The response must be made up of the lines in the entries below that contain "text".
-- INFORMATION SUPPLIED follows --
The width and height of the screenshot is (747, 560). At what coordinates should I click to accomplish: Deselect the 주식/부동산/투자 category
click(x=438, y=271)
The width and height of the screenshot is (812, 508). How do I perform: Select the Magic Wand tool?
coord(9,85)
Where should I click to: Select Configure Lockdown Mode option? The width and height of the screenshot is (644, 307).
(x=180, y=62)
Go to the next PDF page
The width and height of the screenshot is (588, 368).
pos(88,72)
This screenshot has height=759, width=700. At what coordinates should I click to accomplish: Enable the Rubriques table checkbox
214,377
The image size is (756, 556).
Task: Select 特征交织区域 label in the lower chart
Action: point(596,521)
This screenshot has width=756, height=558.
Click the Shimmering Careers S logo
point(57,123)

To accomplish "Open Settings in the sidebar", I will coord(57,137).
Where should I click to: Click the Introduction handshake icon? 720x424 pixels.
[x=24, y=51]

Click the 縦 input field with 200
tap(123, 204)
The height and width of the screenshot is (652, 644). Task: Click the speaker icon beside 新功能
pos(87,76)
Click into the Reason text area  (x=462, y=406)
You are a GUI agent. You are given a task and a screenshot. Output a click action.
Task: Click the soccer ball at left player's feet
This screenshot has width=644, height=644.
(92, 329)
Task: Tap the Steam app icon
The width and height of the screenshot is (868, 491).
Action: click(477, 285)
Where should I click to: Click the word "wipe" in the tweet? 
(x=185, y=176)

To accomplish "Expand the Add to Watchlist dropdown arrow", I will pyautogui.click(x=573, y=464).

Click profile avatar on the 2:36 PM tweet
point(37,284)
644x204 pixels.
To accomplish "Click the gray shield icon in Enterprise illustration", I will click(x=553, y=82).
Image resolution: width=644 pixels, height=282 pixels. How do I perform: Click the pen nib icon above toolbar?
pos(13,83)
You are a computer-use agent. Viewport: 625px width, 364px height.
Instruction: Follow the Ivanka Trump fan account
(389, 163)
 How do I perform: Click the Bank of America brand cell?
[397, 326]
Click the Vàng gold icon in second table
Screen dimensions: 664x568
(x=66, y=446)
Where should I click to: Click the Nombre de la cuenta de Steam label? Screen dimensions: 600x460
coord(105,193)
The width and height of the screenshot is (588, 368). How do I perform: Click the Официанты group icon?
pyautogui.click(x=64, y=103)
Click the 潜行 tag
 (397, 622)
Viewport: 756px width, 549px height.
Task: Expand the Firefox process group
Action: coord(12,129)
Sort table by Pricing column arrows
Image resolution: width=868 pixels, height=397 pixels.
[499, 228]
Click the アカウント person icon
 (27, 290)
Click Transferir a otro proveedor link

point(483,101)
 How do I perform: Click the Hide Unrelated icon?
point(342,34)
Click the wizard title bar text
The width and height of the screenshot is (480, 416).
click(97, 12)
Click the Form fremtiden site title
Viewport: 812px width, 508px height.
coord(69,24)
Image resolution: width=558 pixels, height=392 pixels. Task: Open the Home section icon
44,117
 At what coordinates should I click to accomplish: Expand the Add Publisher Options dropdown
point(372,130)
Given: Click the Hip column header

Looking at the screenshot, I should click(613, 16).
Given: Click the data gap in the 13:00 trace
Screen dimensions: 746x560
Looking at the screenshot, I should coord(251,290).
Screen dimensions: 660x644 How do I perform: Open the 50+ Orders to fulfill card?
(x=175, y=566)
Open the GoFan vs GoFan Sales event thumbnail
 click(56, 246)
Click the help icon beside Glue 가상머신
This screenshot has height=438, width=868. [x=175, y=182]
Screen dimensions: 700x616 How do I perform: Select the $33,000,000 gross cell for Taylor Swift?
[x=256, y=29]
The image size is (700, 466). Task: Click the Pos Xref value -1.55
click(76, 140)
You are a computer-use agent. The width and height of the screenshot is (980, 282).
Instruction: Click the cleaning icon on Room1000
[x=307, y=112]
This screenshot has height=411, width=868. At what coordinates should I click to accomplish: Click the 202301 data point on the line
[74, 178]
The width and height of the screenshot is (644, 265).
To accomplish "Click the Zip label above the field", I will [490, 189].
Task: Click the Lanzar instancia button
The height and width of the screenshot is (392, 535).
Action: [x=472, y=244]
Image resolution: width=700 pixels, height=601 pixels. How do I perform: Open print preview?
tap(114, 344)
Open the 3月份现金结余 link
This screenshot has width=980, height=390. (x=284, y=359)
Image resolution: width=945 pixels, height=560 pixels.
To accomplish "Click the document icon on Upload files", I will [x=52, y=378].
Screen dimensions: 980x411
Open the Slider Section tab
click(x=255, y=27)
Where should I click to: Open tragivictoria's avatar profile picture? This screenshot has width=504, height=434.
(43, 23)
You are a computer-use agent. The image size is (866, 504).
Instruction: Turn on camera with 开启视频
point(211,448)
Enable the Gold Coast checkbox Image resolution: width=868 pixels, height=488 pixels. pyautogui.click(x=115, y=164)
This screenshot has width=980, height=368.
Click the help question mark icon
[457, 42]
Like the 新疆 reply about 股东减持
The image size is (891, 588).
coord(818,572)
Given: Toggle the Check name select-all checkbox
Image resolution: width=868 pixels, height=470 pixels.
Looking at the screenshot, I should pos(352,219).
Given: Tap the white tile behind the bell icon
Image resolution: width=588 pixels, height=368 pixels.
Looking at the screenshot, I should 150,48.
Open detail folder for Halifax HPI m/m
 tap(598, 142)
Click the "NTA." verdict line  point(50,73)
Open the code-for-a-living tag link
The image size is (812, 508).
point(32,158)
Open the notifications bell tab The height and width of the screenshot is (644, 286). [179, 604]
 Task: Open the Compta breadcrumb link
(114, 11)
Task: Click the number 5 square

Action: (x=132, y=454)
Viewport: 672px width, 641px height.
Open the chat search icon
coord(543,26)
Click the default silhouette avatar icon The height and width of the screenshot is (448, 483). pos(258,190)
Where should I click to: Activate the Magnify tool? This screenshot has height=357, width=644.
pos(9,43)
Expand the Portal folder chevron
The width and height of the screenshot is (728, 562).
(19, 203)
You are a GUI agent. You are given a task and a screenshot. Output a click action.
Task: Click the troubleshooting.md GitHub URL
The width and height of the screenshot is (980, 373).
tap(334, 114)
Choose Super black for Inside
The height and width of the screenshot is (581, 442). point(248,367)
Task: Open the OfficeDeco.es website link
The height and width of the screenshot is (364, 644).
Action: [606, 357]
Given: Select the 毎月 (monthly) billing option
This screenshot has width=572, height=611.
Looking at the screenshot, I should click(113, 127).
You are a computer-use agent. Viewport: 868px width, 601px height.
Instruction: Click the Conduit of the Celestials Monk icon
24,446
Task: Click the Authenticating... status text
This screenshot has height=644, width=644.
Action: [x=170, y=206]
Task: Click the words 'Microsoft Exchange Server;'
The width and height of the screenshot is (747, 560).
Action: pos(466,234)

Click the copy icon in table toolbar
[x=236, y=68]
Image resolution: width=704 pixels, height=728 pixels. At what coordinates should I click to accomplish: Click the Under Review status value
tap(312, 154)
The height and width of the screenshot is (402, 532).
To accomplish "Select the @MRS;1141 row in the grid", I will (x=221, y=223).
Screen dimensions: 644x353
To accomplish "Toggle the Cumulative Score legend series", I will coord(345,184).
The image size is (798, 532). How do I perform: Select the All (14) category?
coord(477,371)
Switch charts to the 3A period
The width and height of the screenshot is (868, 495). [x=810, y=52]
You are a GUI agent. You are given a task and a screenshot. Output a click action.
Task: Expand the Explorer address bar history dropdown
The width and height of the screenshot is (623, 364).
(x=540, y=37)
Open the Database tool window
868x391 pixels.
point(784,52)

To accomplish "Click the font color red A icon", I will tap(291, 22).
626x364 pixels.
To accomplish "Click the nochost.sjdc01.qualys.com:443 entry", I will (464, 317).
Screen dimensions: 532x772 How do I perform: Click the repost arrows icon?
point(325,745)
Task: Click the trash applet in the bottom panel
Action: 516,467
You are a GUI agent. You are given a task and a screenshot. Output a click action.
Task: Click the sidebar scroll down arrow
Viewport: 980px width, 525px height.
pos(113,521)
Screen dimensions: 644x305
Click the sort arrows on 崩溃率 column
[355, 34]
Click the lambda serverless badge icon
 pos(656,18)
-- INFORMATION SUPPLIED concluded --
=== YOUR RESPONSE ===
Click into the Reason text area  (x=462, y=406)
Click the wizard title bar text
Task: Click the Authenticating... status text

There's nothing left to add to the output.